WHAT YOU SHOULD DO — Copy the floor position display passage from "Referring to FIG." up to and including "processed or not.", swapping "LEDs" for "lamps" wherever it occurs.

EXCERPTED TEXT —
[start]

Referring to FIG. 5, a floor position display routine, which may be
performed in the group controller 60, is reached through an entry
point 69 and a first step 70 sets N, a counter keeping track of
floor number, to one (or the lowest floor). Then, a subroutine 71
relating to up calls display is performed. A test 72 determines if
there is an up hall call for floor N; if there is not, a negative
result of test 72 reaches a step 73 which sets a flag indicating
that the up display for floor N should have none of the LEDs in the
matrix illuminated. Then, a step 74 increments the N counter and a
test 75 determines if all the floors have been processed or not.
Initially, they will not have been, and a negative result of test
75 returns to test 72 to see if there is an up hall call on the
second floor. Assuming that there is, an affirmative result of test
72 will reach a test 76 to determine if any elevator car has been
committed to answer the hall call or not; such a car, when assigned
in a committed way, is designated KAR. In some elevator systems,
the commitment might not occur until the committable floor has been
reached for a car which is assigned to the call; in such a case,
the test 76 can be omitted and combined with the next test to be
described. If the number of the car assigned to the call is zero,
this means that no car has been assigned to the call; in such a
case an affirmative result of the test 76 will reach a step 77
where a flag is set to cause the up display for the nth floor to
illuminate all of the LEDs in the matrix. This provides the
passenger with the normal illuminated touch pad as an indication
that the call has been sensed and registered and will be responded
to. In that sense, this is the same as the solid illumination
described with respect to FIGS. 2 and 3 hereinbefore. On the other
hand, if a car has been assigned to the call, then the result of
test 76 will be negative reaching a test 79 which determines if the
assigned car committable floor is the floor of the call under
consideration. If the assigned car has not yet reached the
committable position for the floor in question, a negative result
of test 79 will reach a step 80 which sets a flag indicating that
the up display on the nth floor should display the position of that
car which has been assigned the up call at floor N. This is the
manner in which the group controller 60 in FIG. 4 will determine a
floor position to be displayed on the displays 54, 55. Then, the
step 74 will increment the N counter and the test 75 will determine
if all the floors have been examined or not.
In a subsequent pass through the subroutine 71 of FIG. 5, the car
assigned to the up call at floor N will reach the committable
position for that floor so the result of test 79 will be
affirmative reaching the step 73, once again, causing nothing to be
displayed. This is similar to the fact that the illumination of the
car call button is normally turned off as soon as the floor lantern
is energized, which typically is when the car reaches the
committable position for the floor. Thus, the car call
button/display 53 of FIG. 4 will normally be blank with no
illumination when there is no outstanding call. As soon as a call
is registered, the display will be complete with all of the LEDs of
both displays 54, 55 illuminated, giving the passenger the normal
call registration response. Once a car is committed to respond to
the call, the displays 54, 55 will display the floor number of that
car until the car reaches the committable position for that floor.

[end]

DATA BLOCK —
[start]

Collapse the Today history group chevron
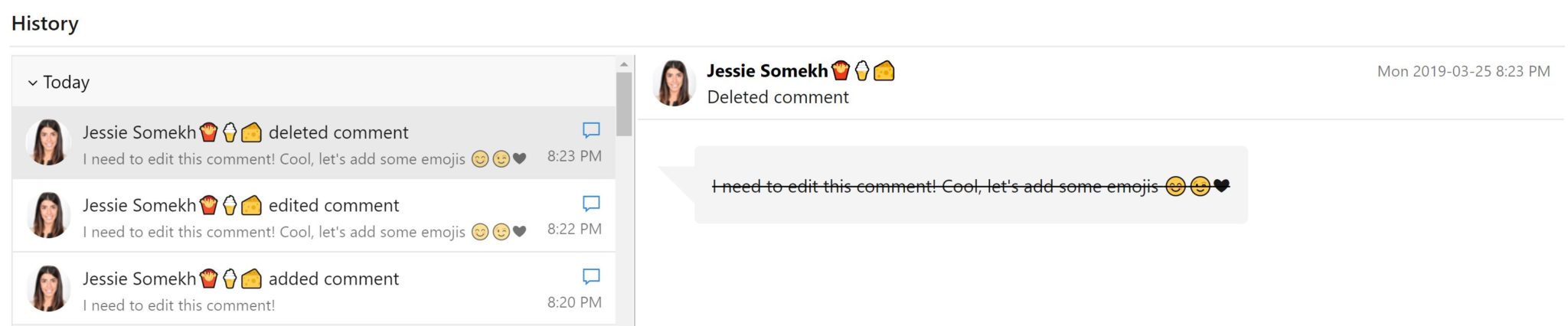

[end]

TASK SOLUTION —
Referring to FIG. 5, a floor position display routine, which may be
performed in the group controller 60, is reached through an entry
point 69 and a first step 70 sets N, a counter keeping track of
floor number, to one (or the lowest floor). Then, a subroutine 71
relating to up calls display is performed. A test 72 determines if
there is an up hall call for floor N; if there is not, a negative
result of test 72 reaches a step 73 which sets a flag indicating
that the up display for floor N should have none of the lamps in the
matrix illuminated. Then, a step 74 increments the N counter and a
test 75 determines if all the floors have been processed or not.